### Task to carry out
Give the entries back exactly, dropping each image.

-=-=-

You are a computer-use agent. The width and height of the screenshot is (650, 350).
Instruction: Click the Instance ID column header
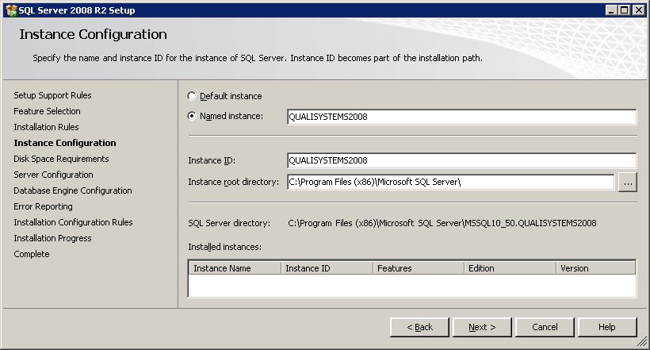(327, 268)
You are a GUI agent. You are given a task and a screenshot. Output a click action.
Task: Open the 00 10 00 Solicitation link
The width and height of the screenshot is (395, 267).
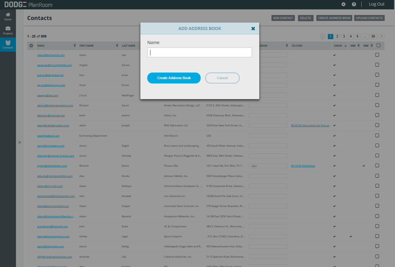(x=303, y=166)
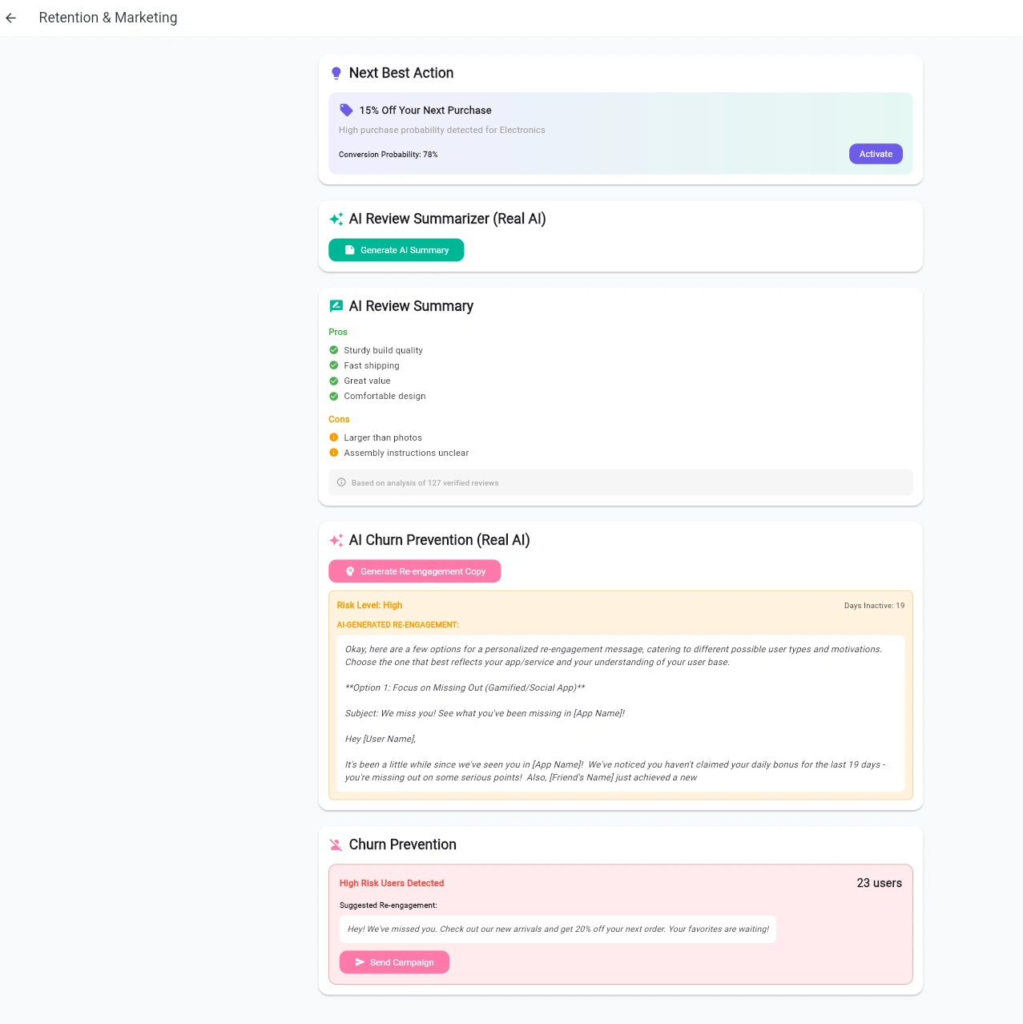The width and height of the screenshot is (1023, 1024).
Task: Click the info icon beside verified reviews note
Action: click(341, 482)
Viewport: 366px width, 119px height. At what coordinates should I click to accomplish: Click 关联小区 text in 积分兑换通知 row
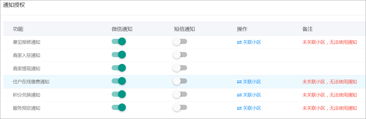pos(252,95)
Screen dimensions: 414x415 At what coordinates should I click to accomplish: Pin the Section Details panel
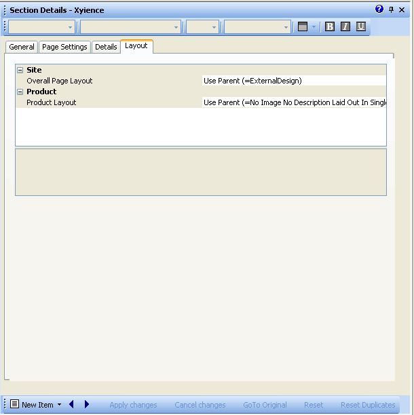tap(391, 9)
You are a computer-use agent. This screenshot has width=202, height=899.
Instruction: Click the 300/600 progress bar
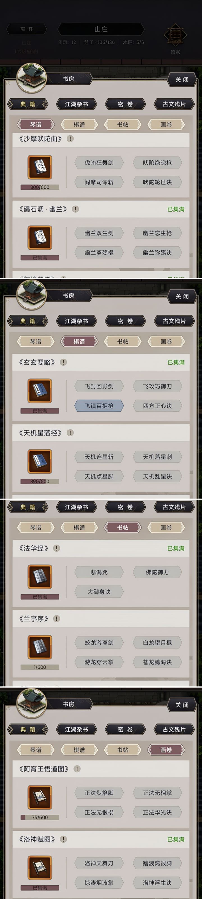(x=40, y=187)
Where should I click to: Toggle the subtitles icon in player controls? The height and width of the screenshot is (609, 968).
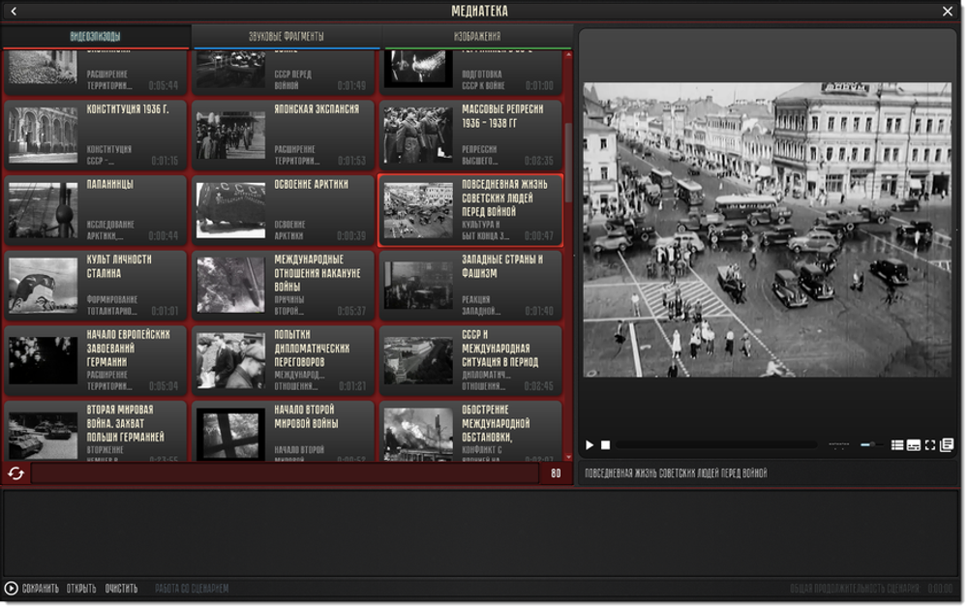coord(913,445)
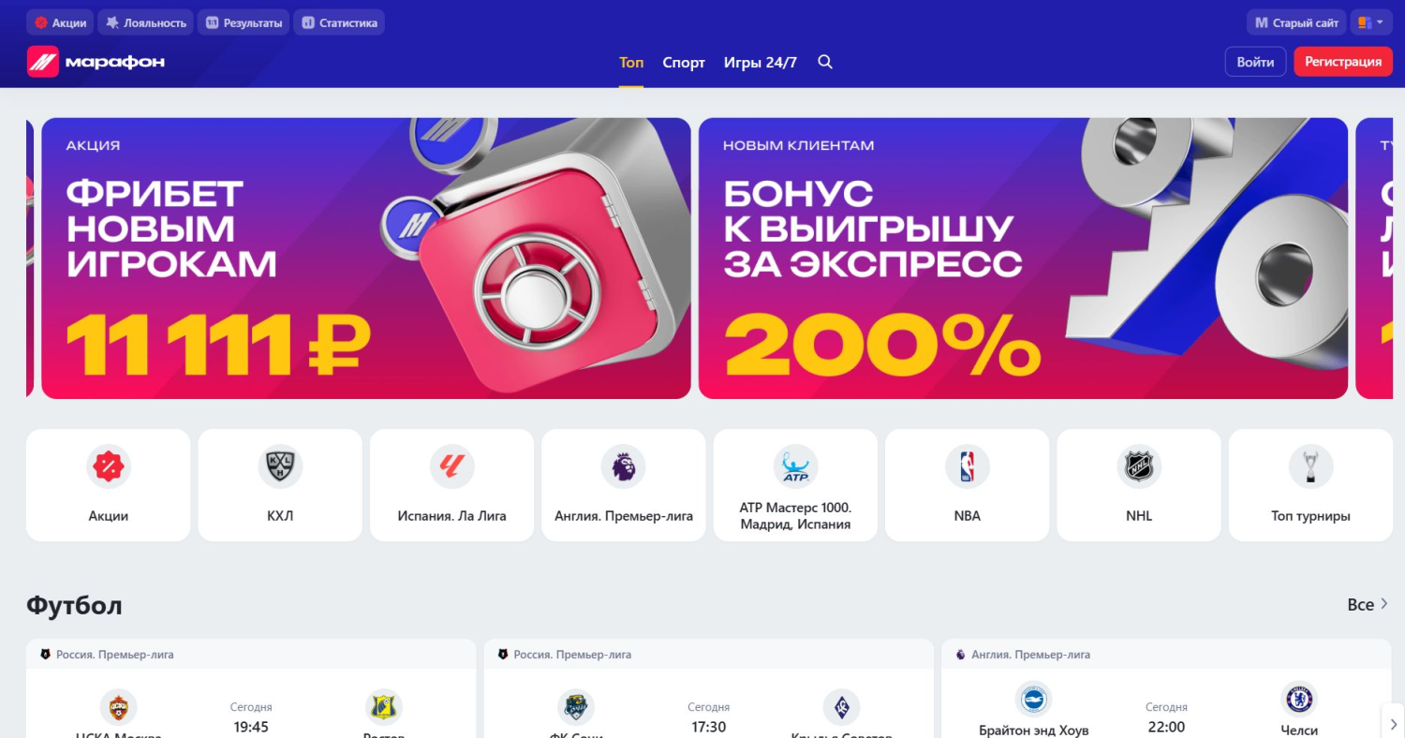The width and height of the screenshot is (1405, 738).
Task: Click the Marathon logo in header
Action: [96, 62]
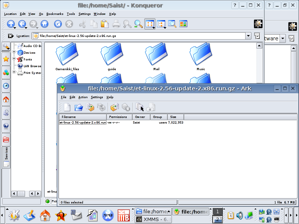Image resolution: width=299 pixels, height=224 pixels.
Task: Click the New archive icon in Ark
Action: (67, 108)
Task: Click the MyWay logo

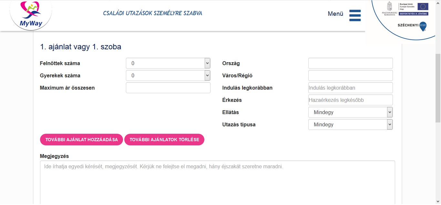Action: 31,15
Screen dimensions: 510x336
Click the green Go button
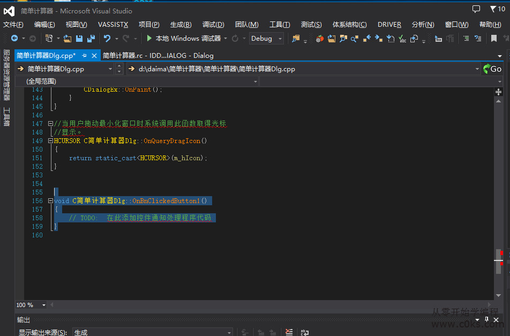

-=-=-

### Exercise answer
You are a computer-use agent. The width and height of the screenshot is (650, 350).
Instruction: Click the Instance ID column header
(327, 268)
You are a GUI agent. You are given a task and a screenshot. Output a click action.
Task: Open the 00 10 00 Solicitation link
The width and height of the screenshot is (395, 267).
(x=303, y=166)
The width and height of the screenshot is (1023, 1024).
Task: Click the info icon beside verified reviews note
Action: click(341, 482)
Viewport: 366px width, 119px height. At what coordinates should I click to accomplish: Click 关联小区 text in 积分兑换通知 row
pos(252,95)
Screen dimensions: 414x415 At what coordinates should I click to accomplish: Pin the Section Details panel
tap(391, 9)
You are a computer-use agent. This screenshot has width=202, height=899.
Instruction: Click the 300/600 progress bar
(x=40, y=187)
Where should I click to: Toggle the subtitles icon in player controls? The height and width of the screenshot is (609, 968).
coord(913,445)
The width and height of the screenshot is (1405, 738).
Task: Click the Marathon logo in header
Action: [96, 62]
Image resolution: width=299 pixels, height=224 pixels.
Task: Click the New archive icon in Ark
Action: (67, 108)
Task: Click the MyWay logo

Action: 31,15
Screen dimensions: 510x336
Click the green Go button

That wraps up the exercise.